Take Costa Brava, Lebanon, from filmmaker Mounia Akl. Set in the near future, Beirut is plagued by social unrest and toxic pollution. Trash piles up in the streets, and protests are constant. To appease the citizens, the Lebanese government promises to relocate the trash to a “green” landfill in the hills outside of Beirut. Right next door to the Badri family.

Then come the tractors and trucks, the digging, the blasting, and the trash, mountains upon mountains of plastic bags—none of it the least bit “green.” The Badris left the problems of Beirut long ago for the last green spot in Lebanon. Now the problems of Beirut have found them.

Everyone fights their wars in their way. Both Where is Anne Frank and Costa Brava, Lebanon hope that visibility can overcome apathy, even denial. That’s not quite the same in Silent Night from writer/director Camille Griffin. Environmental destruction is again at the center. Only this time around, no amount of visibility or awareness will save anybody.

Thankfully, Silent Night is a foul-mouthed black comedy.

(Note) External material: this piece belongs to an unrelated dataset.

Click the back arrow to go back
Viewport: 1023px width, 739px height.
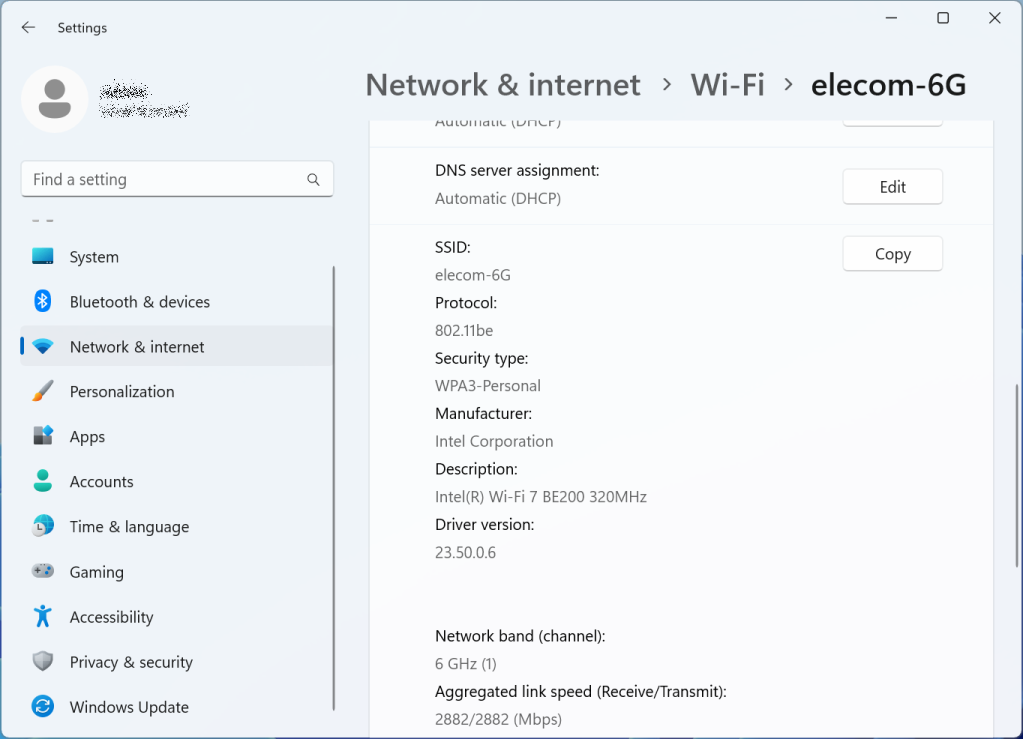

It would be an unbearable watch if it weren’t. Not everything here works, but there’s something enjoyable about watching Keira Knightley and Matthew Goode slap on a smile and host their last
Christmas.

Written pre-pandemic and filmed just as England was locking down, Silent Night’s central conflict plays vastly different in today’s world than it did in the one Griffin conceived it. It’s like a distress signal from the past. So is Where is Anne Frank and Costa Brava, Lebanon. Who knows what shape the world will be in when they make their way to local theaters, but I doubt they’ll lose an ounce of their urgency.